Personal information
- Date of birth: 5 August 1985 (age 40)
- Place of birth: Athens, Greece
- Height: 1.79 m (5 ft 10+1⁄2 in)
- Position: Midfielder

Team information
- Current team: AEK Athens (assistant manager)

Senior career*
- Years: Team / Apps / (Gls)
- 2003–2004: Ionikos / 9 / (0)
- 2004–2007: AEK Athens / 21 / (0)
- 2007–2011: AEL / 66 / (2)
- 2011–2012: Ergotelis / 28 / (0)
- 2012: Lokomotiv Plovdiv / 0 / (0)
- 2012–2013: CSKA Sofia / 4 / (0)
- 2013–2014: AEL / 0 / (0)
- 2014–2017: Ionikos / 0 / (0)

International career^{‡}
- 2006: Greece U21 / 6 / (0)

Managerial career
- 2025–: AEK Athens (assistant)

= Ilias Kyriakidis =

Greek footballer

Ilias Kyriakidis (Ηλίας Κυριακίδης; born 5 August 1985) is a Greek football manager and a former footballer who played as a midfielder.
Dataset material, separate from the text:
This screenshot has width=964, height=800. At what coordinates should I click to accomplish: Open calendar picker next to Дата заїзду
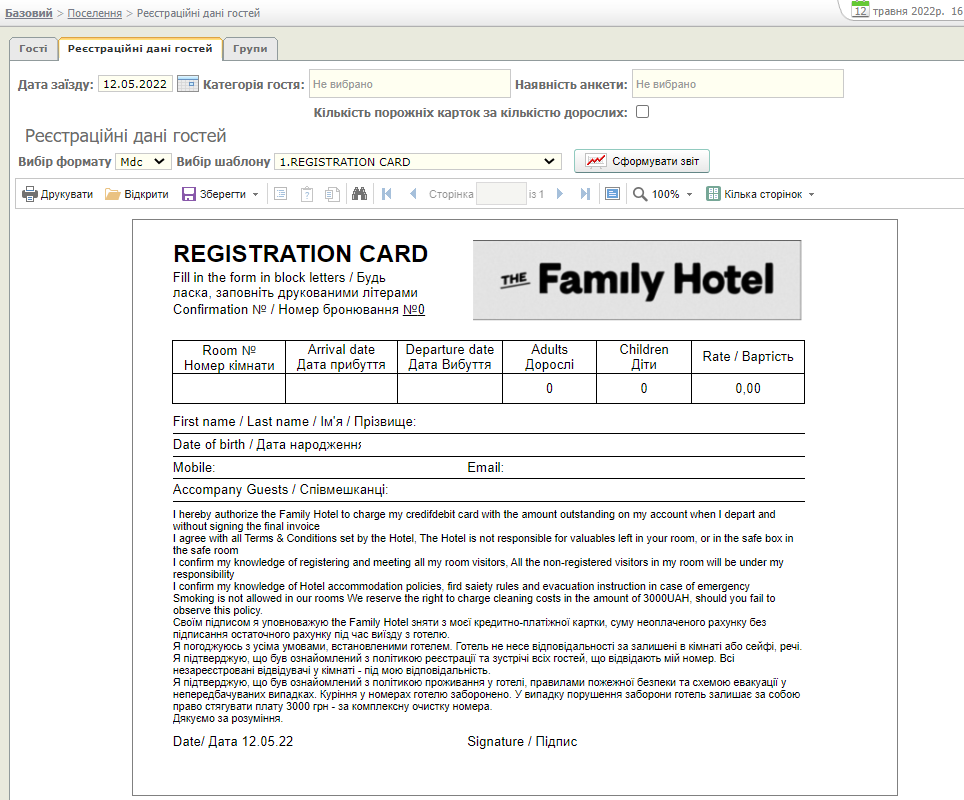(x=187, y=84)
He is an assistant manager for AEK Athens.

==Club career==
Kyriakidis started his professional career in 2003 at Ionikos. On 28 December 2004 he was transferred to AEK Athens for a fee of €200,000. There he played for 3.5 seasons and was primarily used as a back up choice, while he also competed in the Champions League. On 16 June 2007 Kyriakidis was transdferred to AEL for a fee of €225,000. In his first season he earned 24 caps for the league. After 3 seasons with the Thessalian club, he decided to continue his career elsewhere, having plans to move away from Greece. His next team however, was Greek side Ergotelis. On 2 January 2011 he signed a new contract for two years and a half with the club.
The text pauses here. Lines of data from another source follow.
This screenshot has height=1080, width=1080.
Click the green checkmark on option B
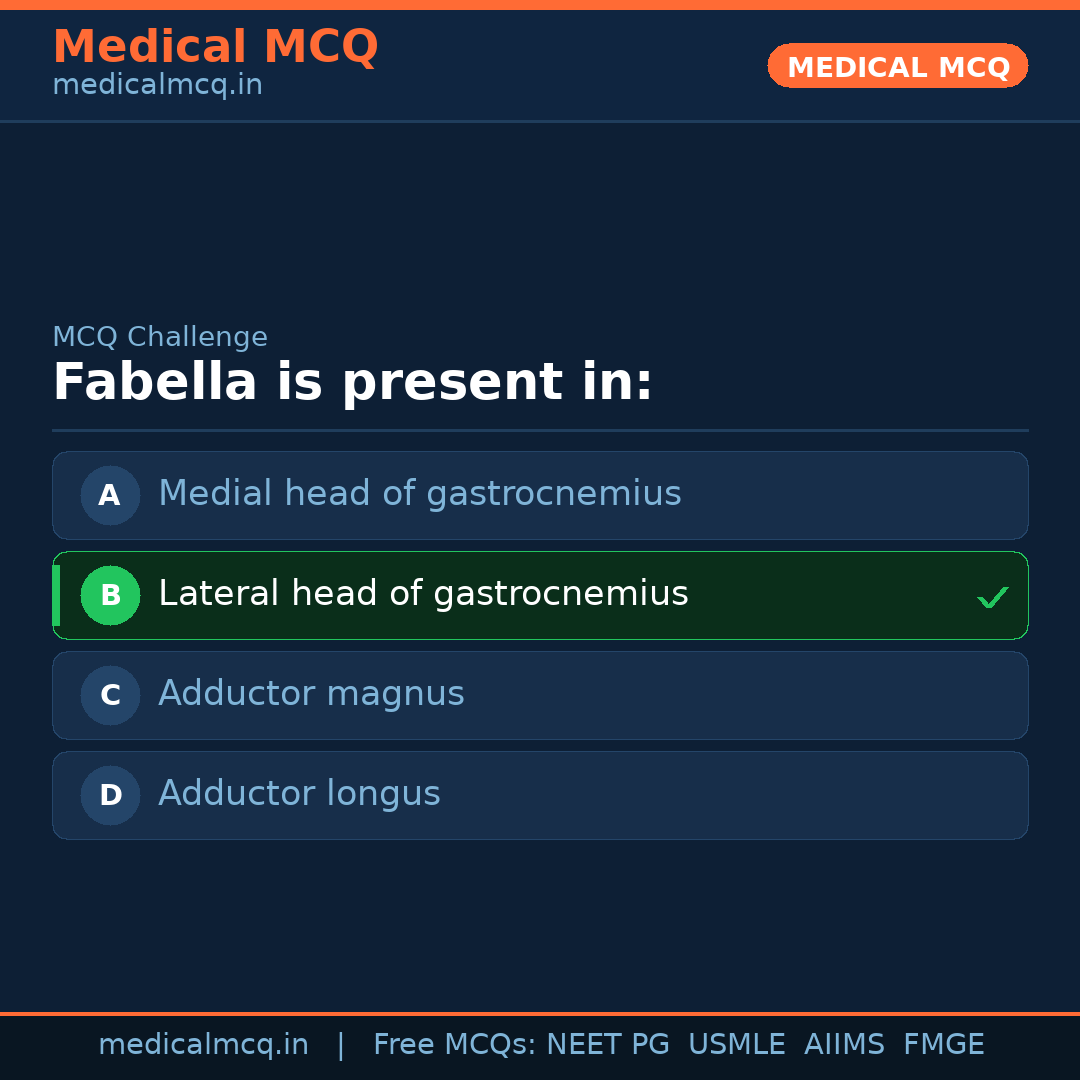coord(992,597)
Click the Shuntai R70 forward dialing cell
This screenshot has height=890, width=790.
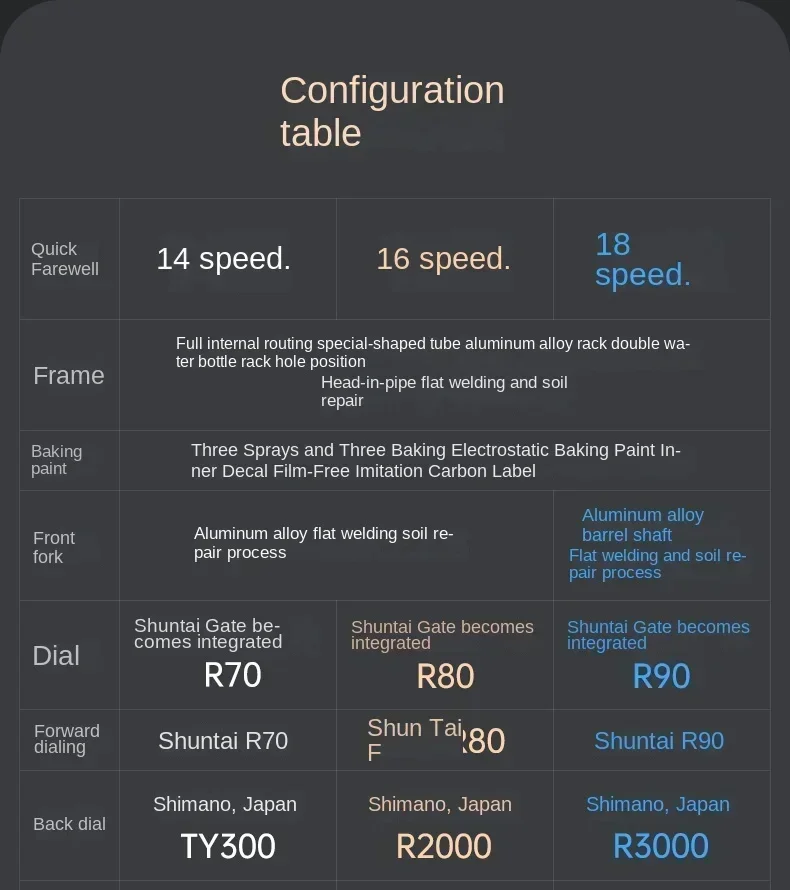pos(223,741)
In the summer of 2012, Kyriakidis dissolved his contract with Ergotelis and sign for free with the Bulgarian Lokomotiv Plovdiv. During Lokomotiv pre-season preparation, the owner of the club – Konstantin Dinev decided to resign and left the team in bad financial situation.
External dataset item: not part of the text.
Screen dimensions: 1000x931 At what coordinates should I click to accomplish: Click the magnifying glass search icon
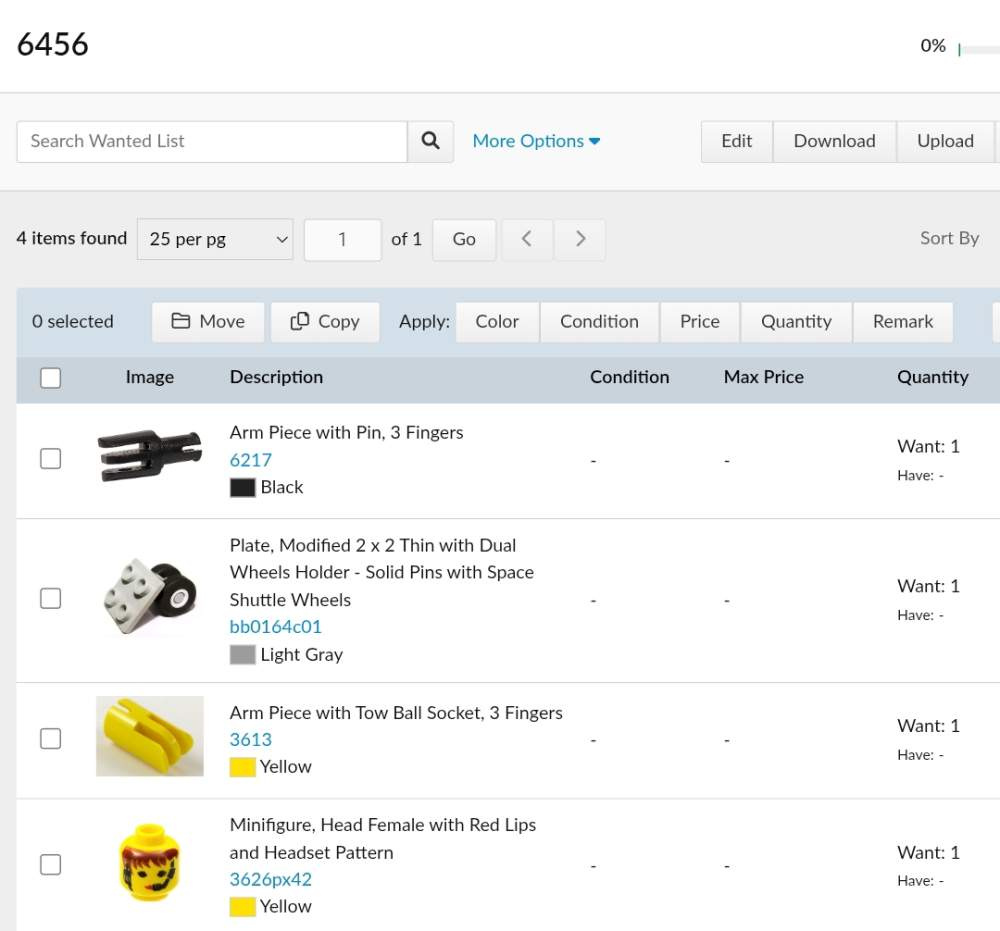430,141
CSKA Sofia took advantage of the situation and on 27 July 2012 they signed Kyriakidis as a free agent. On 30 September 2012 he made his debut for CSKA in 3–1 home win against Etar Veliko Tarnovo. In August 2013, he returned to Greece and signed once more with AEL.

==International career==
Kyriakidis represented Greece U21 in 2006 making 6 appearnces.

==Managerial career==
On 17 July 2024 Kyriakidis returned to AEK Athens and assumed the position of Sport Development and Education Manager. On 23 June 2025 he remained at the club and became the assistant manager of Marko Nikolić.